*Problem to solve*. Keep to one stretch of the data below, the lines from the one with "You are a computer-use agent. Image resolution: width=741" up to and including the one with "770x532 pixels.", and return that stretch exactly.

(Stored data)
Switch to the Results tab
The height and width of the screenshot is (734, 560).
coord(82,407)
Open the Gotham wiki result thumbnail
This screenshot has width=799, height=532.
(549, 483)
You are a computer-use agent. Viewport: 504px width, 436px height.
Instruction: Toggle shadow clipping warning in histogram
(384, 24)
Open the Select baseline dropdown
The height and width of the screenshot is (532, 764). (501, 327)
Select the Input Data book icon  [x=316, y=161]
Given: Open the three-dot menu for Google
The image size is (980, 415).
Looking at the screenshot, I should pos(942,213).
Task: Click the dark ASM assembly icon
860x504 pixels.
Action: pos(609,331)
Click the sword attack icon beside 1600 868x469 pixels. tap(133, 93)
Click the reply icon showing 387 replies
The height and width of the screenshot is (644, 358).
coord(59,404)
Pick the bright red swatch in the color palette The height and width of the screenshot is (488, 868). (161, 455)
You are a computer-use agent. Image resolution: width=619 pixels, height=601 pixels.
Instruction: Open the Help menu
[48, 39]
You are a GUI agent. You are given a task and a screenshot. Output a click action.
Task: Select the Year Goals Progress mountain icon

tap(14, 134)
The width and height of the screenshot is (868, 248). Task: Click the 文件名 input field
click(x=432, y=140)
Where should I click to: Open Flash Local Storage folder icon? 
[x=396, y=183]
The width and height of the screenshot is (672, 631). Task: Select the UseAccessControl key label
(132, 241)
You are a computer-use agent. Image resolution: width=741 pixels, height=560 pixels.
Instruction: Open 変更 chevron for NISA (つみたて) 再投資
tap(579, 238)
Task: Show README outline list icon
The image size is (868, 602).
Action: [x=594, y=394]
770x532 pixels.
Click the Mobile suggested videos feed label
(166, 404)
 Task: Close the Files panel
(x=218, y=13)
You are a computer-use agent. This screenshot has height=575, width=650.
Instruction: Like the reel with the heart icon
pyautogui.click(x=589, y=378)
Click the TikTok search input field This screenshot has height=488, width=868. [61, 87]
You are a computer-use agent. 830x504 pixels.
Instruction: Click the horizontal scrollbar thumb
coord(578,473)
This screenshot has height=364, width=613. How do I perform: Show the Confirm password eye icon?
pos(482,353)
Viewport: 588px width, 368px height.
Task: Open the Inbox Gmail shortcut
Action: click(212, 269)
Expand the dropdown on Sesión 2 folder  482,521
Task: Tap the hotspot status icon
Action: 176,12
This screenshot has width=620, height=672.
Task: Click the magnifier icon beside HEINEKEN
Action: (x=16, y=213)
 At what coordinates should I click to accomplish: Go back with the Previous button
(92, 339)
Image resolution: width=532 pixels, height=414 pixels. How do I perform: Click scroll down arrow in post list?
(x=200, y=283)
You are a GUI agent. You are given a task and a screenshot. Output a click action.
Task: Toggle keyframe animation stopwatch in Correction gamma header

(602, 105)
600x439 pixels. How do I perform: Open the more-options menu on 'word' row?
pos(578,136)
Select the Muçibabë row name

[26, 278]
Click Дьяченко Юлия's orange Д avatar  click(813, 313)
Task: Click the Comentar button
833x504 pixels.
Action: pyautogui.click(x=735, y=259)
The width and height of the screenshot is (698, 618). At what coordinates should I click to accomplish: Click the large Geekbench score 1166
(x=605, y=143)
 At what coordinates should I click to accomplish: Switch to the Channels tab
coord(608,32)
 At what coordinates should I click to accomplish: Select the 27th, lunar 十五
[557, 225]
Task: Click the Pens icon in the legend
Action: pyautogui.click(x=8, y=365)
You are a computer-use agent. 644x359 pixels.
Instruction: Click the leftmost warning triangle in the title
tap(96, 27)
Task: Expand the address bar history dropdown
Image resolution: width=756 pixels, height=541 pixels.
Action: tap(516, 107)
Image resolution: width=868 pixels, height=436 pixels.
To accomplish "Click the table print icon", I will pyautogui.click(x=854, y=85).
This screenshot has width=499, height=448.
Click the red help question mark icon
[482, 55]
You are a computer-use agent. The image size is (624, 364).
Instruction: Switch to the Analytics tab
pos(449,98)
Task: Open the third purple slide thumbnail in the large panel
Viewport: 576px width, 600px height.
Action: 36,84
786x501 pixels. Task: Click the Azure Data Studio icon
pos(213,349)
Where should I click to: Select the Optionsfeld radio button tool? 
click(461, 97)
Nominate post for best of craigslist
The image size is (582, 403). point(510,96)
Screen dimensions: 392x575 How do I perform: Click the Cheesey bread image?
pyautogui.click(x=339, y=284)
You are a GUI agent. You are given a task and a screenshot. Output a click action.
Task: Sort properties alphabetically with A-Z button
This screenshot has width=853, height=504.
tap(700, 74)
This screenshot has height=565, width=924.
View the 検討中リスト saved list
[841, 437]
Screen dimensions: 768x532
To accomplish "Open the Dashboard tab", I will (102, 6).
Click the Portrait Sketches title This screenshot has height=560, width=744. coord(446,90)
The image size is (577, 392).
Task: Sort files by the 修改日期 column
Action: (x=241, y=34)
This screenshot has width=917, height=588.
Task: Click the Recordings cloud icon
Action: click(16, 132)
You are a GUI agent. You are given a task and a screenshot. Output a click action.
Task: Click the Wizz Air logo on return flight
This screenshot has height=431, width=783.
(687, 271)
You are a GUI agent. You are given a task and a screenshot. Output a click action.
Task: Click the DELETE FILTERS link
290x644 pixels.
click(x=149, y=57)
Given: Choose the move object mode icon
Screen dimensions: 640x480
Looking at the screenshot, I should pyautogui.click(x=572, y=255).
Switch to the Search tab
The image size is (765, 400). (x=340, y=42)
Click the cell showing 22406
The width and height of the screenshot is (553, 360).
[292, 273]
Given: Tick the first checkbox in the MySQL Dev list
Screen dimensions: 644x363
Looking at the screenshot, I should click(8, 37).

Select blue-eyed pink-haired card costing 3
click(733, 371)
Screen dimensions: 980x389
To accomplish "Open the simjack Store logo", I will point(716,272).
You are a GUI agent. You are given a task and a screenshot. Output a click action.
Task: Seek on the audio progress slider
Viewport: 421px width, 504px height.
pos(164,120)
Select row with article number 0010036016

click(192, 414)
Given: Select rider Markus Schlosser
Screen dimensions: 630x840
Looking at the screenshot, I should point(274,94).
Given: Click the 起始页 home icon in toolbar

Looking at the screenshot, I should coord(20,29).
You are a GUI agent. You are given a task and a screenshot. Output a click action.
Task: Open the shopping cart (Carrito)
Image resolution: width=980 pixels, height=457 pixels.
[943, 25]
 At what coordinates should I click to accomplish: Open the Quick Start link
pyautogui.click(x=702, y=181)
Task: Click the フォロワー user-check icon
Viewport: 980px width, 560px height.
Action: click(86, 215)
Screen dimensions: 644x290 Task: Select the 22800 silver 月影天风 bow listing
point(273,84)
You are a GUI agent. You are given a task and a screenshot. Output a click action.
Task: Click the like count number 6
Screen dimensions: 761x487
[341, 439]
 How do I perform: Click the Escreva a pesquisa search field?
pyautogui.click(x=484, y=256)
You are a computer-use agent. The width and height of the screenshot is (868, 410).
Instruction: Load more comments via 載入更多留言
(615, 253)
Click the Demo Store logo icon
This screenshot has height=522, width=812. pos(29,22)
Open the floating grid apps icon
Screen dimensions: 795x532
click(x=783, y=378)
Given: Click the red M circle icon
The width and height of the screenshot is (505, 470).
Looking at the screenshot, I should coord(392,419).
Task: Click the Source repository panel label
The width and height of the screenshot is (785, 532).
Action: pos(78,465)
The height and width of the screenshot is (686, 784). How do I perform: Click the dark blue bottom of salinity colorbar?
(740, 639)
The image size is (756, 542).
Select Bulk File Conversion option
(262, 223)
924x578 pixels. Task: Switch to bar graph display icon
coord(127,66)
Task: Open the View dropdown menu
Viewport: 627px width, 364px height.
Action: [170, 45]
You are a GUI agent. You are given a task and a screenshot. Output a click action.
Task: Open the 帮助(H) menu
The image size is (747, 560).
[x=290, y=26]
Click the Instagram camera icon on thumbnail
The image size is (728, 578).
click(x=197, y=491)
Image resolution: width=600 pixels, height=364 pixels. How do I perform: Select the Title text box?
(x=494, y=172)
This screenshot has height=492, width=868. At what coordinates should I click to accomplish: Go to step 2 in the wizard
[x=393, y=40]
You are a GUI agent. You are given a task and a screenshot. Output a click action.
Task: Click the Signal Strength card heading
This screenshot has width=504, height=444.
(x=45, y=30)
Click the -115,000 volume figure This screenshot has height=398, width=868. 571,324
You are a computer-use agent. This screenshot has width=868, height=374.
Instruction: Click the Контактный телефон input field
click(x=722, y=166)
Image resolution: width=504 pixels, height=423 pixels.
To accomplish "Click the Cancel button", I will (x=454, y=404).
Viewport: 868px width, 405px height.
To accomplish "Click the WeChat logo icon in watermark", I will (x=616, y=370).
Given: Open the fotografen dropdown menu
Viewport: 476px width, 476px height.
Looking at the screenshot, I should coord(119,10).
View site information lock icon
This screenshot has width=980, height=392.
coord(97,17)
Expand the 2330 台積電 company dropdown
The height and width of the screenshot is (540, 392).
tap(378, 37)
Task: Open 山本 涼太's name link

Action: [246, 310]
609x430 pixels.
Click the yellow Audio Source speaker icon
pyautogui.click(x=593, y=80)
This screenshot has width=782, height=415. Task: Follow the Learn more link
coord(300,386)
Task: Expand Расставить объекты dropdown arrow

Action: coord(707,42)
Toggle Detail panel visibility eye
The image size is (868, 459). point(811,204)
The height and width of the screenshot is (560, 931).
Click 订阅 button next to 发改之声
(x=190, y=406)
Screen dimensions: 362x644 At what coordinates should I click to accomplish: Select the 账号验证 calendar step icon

*Written response*.
You are a computer-use agent. Image resolution: width=741 pixels, height=560 pixels.
Instruction: Open 変更 chevron for NISA (つみたて) 再投資
tap(579, 238)
Task: Show README outline list icon
The image size is (868, 602).
Action: [x=594, y=394]
770x532 pixels.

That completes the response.